WHAT TO WORK ON: Below is a set of records; restate each one word for word.

DATASET RECORDS:
------------------------

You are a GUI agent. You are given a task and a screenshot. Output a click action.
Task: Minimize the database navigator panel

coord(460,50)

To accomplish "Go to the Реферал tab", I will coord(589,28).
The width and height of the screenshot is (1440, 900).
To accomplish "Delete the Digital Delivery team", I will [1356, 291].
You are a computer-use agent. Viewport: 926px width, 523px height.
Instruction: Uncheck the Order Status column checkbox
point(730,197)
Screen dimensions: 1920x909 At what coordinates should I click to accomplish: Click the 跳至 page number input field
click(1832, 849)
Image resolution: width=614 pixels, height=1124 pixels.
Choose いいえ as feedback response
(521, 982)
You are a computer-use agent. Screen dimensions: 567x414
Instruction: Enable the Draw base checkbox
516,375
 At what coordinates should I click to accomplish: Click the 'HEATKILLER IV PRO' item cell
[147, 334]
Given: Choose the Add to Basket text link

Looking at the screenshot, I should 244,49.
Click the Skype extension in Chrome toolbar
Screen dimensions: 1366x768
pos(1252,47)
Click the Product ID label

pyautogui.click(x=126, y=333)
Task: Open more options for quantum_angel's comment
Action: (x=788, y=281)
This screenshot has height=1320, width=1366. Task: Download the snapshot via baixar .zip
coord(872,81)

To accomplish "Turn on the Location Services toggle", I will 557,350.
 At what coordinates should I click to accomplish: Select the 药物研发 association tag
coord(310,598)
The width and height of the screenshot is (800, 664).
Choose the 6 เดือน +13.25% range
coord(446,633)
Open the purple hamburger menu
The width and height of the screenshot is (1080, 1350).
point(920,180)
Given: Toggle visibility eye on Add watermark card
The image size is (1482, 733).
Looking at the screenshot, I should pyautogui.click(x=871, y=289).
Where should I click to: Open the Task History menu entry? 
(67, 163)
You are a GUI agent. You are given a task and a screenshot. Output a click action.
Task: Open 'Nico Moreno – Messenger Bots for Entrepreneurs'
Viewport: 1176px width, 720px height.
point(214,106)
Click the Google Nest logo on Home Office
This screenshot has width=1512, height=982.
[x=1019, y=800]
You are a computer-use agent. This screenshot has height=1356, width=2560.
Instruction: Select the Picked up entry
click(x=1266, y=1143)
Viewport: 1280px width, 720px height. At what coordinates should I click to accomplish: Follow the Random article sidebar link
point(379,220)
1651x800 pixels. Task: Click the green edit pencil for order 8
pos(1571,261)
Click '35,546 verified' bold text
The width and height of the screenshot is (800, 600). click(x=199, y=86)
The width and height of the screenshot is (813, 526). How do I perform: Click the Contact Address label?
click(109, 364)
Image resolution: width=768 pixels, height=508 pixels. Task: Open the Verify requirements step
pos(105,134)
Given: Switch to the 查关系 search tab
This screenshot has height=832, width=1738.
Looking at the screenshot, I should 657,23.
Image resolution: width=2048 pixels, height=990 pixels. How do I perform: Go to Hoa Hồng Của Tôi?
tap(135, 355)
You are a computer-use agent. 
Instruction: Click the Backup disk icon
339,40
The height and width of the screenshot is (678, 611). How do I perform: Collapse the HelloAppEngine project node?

------------------------

REPLY:
You are a GUI agent. You are given a task and a screenshot. Output a click action.
Task: Minimize the database navigator panel

coord(460,50)

To accomplish "Go to the Реферал tab", I will coord(589,28).
The width and height of the screenshot is (1440, 900).
To accomplish "Delete the Digital Delivery team", I will [1356, 291].
You are a computer-use agent. Viewport: 926px width, 523px height.
Instruction: Uncheck the Order Status column checkbox
point(730,197)
Screen dimensions: 1920x909 At what coordinates should I click to accomplish: Click the 跳至 page number input field
click(1832, 849)
Image resolution: width=614 pixels, height=1124 pixels.
Choose いいえ as feedback response
(521, 982)
You are a computer-use agent. Screen dimensions: 567x414
Instruction: Enable the Draw base checkbox
516,375
 At what coordinates should I click to accomplish: Click the 'HEATKILLER IV PRO' item cell
[147, 334]
Given: Choose the Add to Basket text link

Looking at the screenshot, I should 244,49.
Click the Skype extension in Chrome toolbar
Screen dimensions: 1366x768
pos(1252,47)
Click the Product ID label

pyautogui.click(x=126, y=333)
Task: Open more options for quantum_angel's comment
Action: (x=788, y=281)
This screenshot has height=1320, width=1366. Task: Download the snapshot via baixar .zip
coord(872,81)

To accomplish "Turn on the Location Services toggle", I will 557,350.
 At what coordinates should I click to accomplish: Select the 药物研发 association tag
coord(310,598)
The width and height of the screenshot is (800, 664).
Choose the 6 เดือน +13.25% range
coord(446,633)
Open the purple hamburger menu
The width and height of the screenshot is (1080, 1350).
point(920,180)
Given: Toggle visibility eye on Add watermark card
The image size is (1482, 733).
Looking at the screenshot, I should pyautogui.click(x=871, y=289).
Where should I click to: Open the Task History menu entry? 
(67, 163)
You are a GUI agent. You are given a task and a screenshot. Output a click action.
Task: Open 'Nico Moreno – Messenger Bots for Entrepreneurs'
Viewport: 1176px width, 720px height.
point(214,106)
Click the Google Nest logo on Home Office
This screenshot has width=1512, height=982.
[x=1019, y=800]
You are a computer-use agent. This screenshot has height=1356, width=2560.
Instruction: Select the Picked up entry
click(x=1266, y=1143)
Viewport: 1280px width, 720px height. At what coordinates should I click to accomplish: Follow the Random article sidebar link
point(379,220)
1651x800 pixels. Task: Click the green edit pencil for order 8
pos(1571,261)
Click '35,546 verified' bold text
The width and height of the screenshot is (800, 600). click(x=199, y=86)
The width and height of the screenshot is (813, 526). How do I perform: Click the Contact Address label?
click(109, 364)
Image resolution: width=768 pixels, height=508 pixels. Task: Open the Verify requirements step
pos(105,134)
Given: Switch to the 查关系 search tab
This screenshot has height=832, width=1738.
Looking at the screenshot, I should 657,23.
Image resolution: width=2048 pixels, height=990 pixels. How do I perform: Go to Hoa Hồng Của Tôi?
tap(135, 355)
You are a computer-use agent. 
Instruction: Click the Backup disk icon
339,40
The height and width of the screenshot is (678, 611). How do I perform: Collapse the HelloAppEngine project node?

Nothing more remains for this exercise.